■ DIRECTIONS FOR THIS TASK: Rescale the part that opens with the line containing "Where should I" and closes with the line containing "point(25,14)", both ends included, writing those lines out again with the request kept as it is. Multiply every coordinate in the answer by 1.7 and round to the nearest whole number, with halves rounded up.

━━━━━ DATA FOR THIS EXERCISE

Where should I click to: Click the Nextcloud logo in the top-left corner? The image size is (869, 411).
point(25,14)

━━━━━━━━━━
━━━━━ DATA FOR THIS EXERCISE

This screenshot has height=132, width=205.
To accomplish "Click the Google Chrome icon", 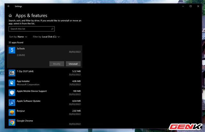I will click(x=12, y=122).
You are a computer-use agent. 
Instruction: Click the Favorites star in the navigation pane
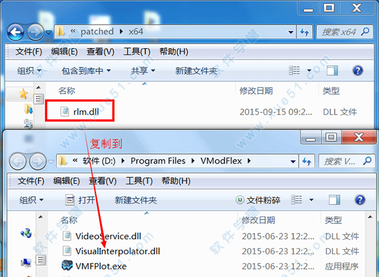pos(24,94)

━━━━━━━━━━
━━━━━ DATA FOR THIS EXERCISE

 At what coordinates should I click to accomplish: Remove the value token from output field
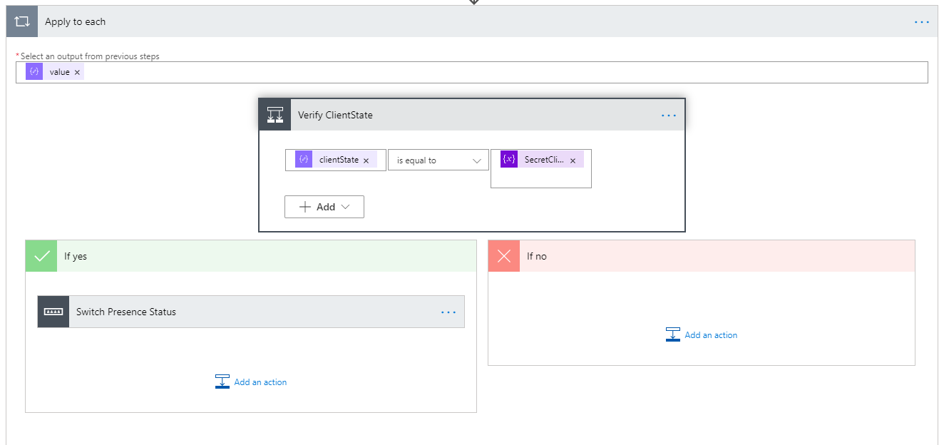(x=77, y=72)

━━━━━━━━━━

■ ANSWER TO THIS TASK:
Where should I click to: Click the Nextcloud logo in the top-left corner? The image size is (869, 411).
point(43,24)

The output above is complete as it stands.